Alicia Fortinberry is an award-winning health writer, relationship expert, senior executive coach and psychotherapist.
Together with her husband and long-term collaborator Dr Bob Murray, she is founder of the highly effective Uplift Program, and author of the acclaimed books Raising an Optimistic Child (McGraw-Hill, 2006) and Creating Optimism (McGraw-Hill, 2004).
Alicia Fortinberry received an MS degree from the Columbia University School of Journalism and a BA from Sarah Lawrence College.
Alicia excels in helping individuals, business leaders and Fortune 500 corporations resolve conflict, reduce stress, and harness their innate optimism, resilience and effectiveness. Recent corporate clients include PricewaterhouseCoopers, Freehills, Ernst & Young, Promina, Oracle Corporation, and the Australian Office of State Revenue.
She is also a leading mind-body therapist and Feldenkrais (learning through movement) Practitioner and a pioneer in the development and teaching of techniques for using movement to enhance wellbeing. She has spoken extensively on her own healing from "treatment resistant" depression, which she attributes in large part to her loving marriage to Bob and a growing spiritual awareness.
In the media, Alicia has worked as Senior Editor for New Woman magazine, editorial advisor on a PBS medical series on stress, producer for the Physicians Radio Network, and contributor to The Columbia University College of Physicians and Surgeons Home Guide to Mental Health. As a Feldenkrais Practitioner, she had her own health series on local television. She has written extensively on health and psychology for major national magazines and newspapers including Psychology Today, Cosmopolitan, Glamour, Harper's Bazaar, Ladies Home Journal, Mademoiselle, National Employment Weekly, New Woman, and Working Woman. Most recently, she has been a syndicated columnist on relationships and women's issues for a number of regional magazines, including Tampa Bay Woman.

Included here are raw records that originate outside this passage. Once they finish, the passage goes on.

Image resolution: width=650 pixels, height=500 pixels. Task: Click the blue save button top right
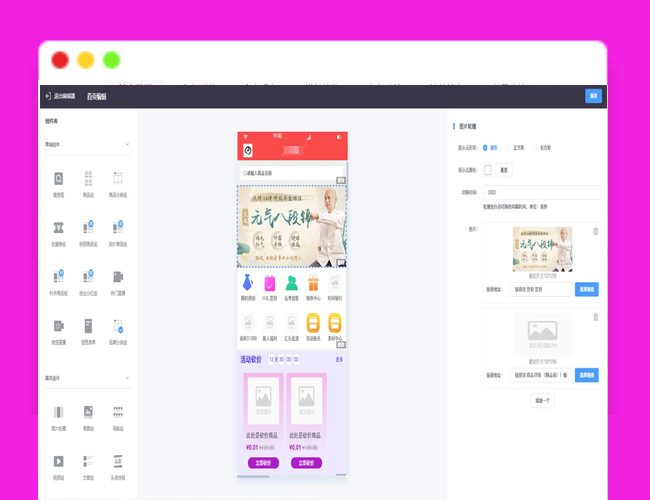[593, 96]
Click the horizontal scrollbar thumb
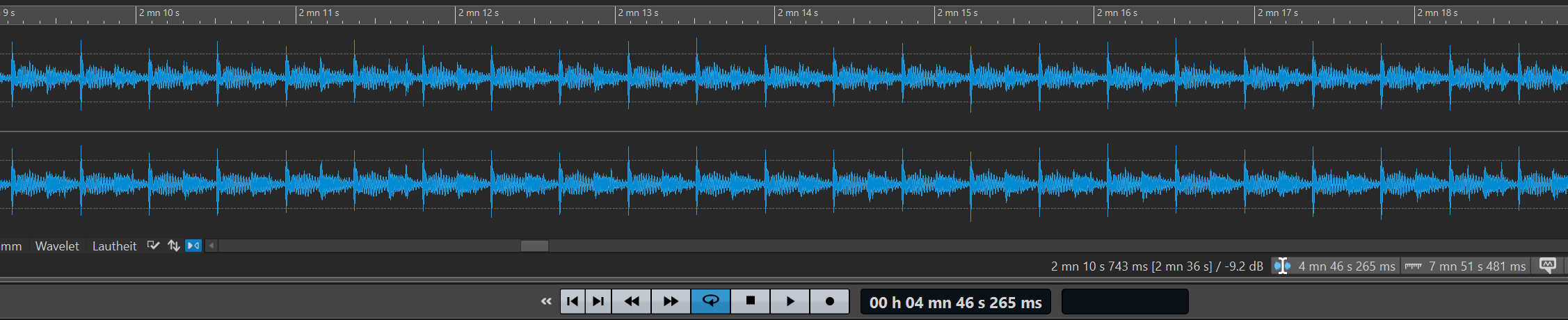 (x=534, y=246)

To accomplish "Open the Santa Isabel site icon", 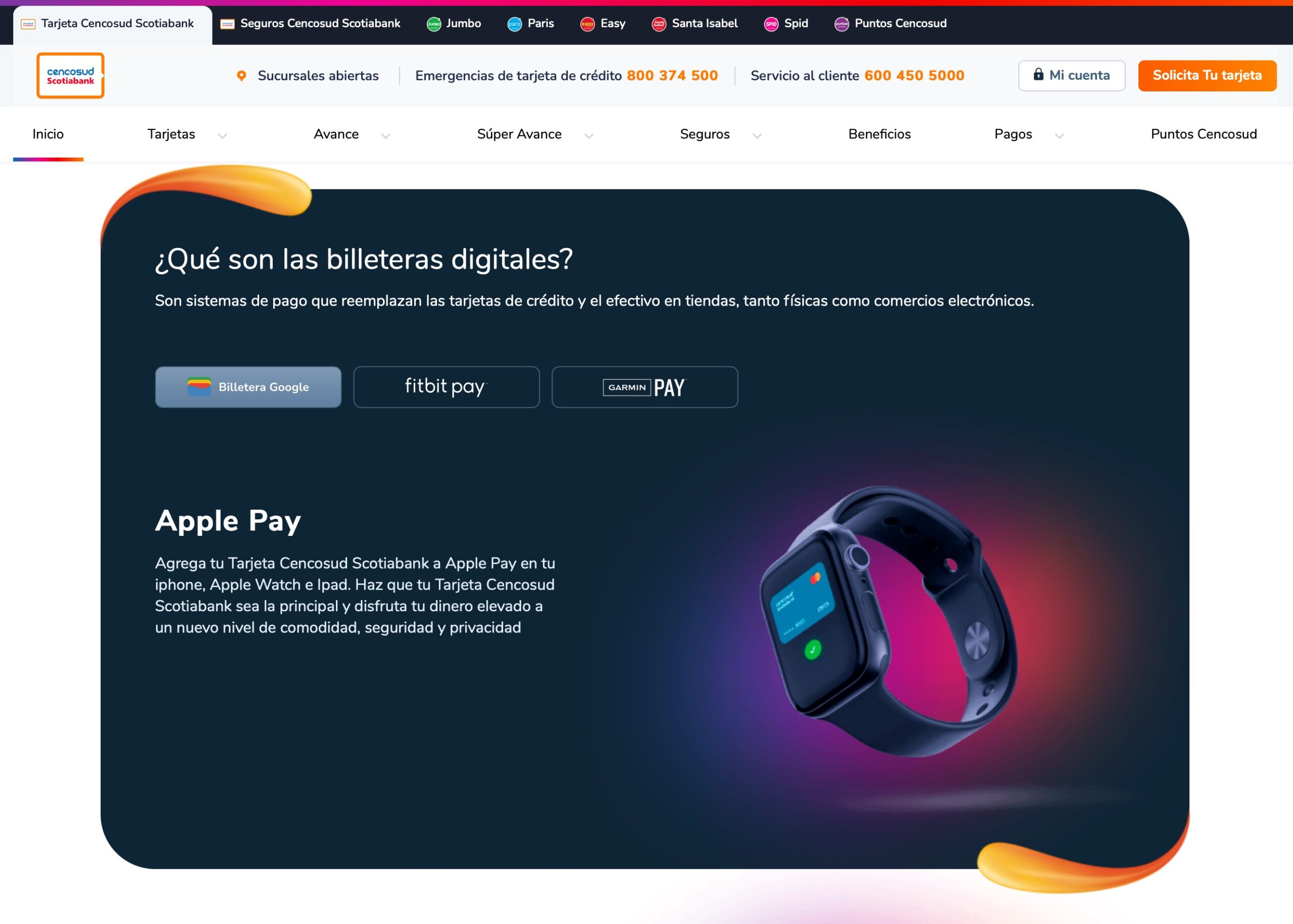I will 659,24.
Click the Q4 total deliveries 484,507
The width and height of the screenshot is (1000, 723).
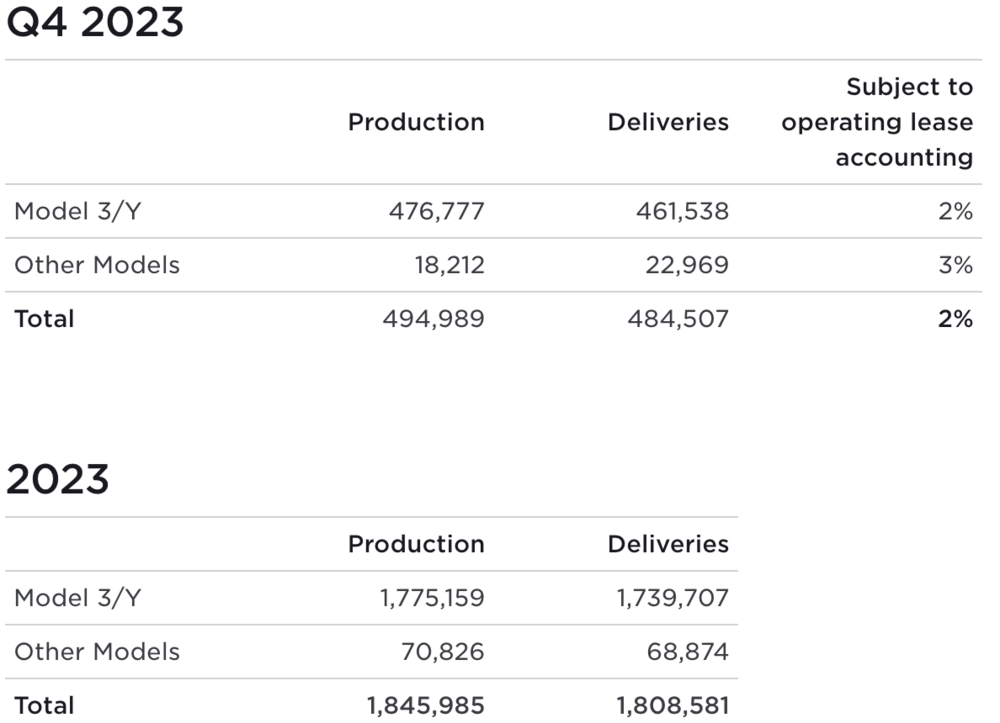678,319
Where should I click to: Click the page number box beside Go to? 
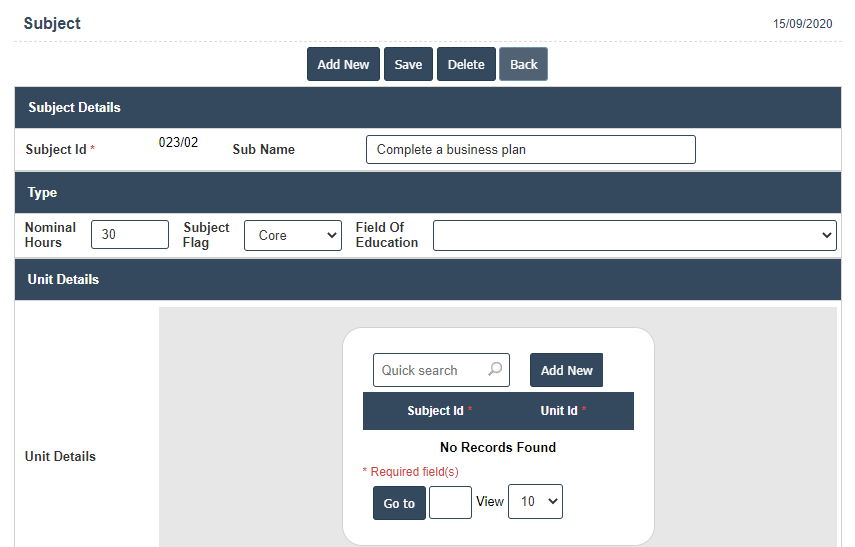click(x=450, y=502)
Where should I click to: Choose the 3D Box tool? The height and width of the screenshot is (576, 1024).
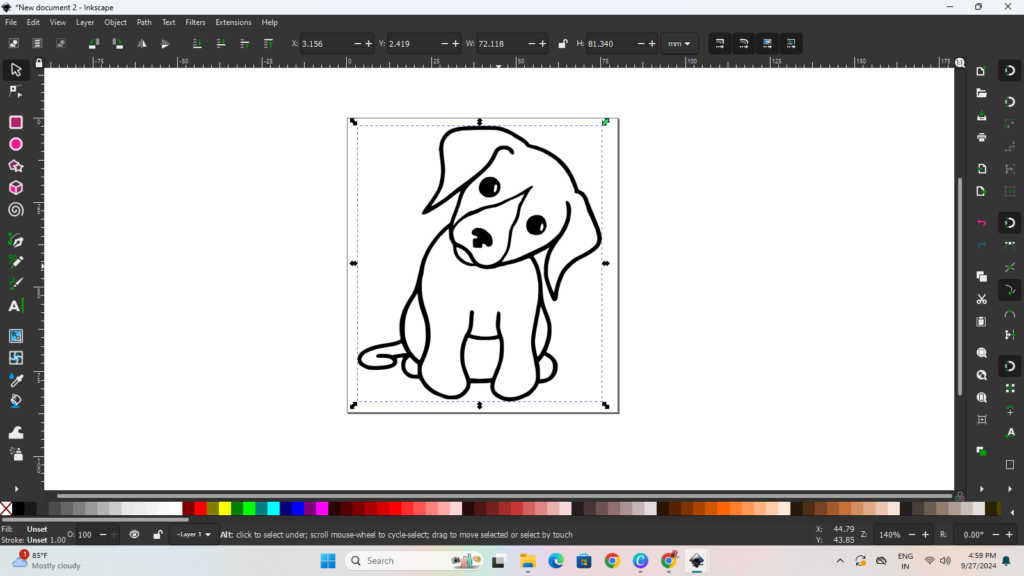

Alicia has lived in Japan and Europe and studied yoga in India and Sri Lanka and Tai Chi in Hong Kong. She studied family therapy with Virginia Satir, (one of the originators in that field) and comparative culture and systems theory with Gregory Bateson (author of Steps Towards an Ecology of Mind).
She is a member of the Feldenkrais Guild, the Association for Humanistic Psychology, and the Association for Global New Thought, as well as the alumnae associations for the Columbia University School of Journalism, Sarah Lawrence College, the Brearley School, and the American School in London.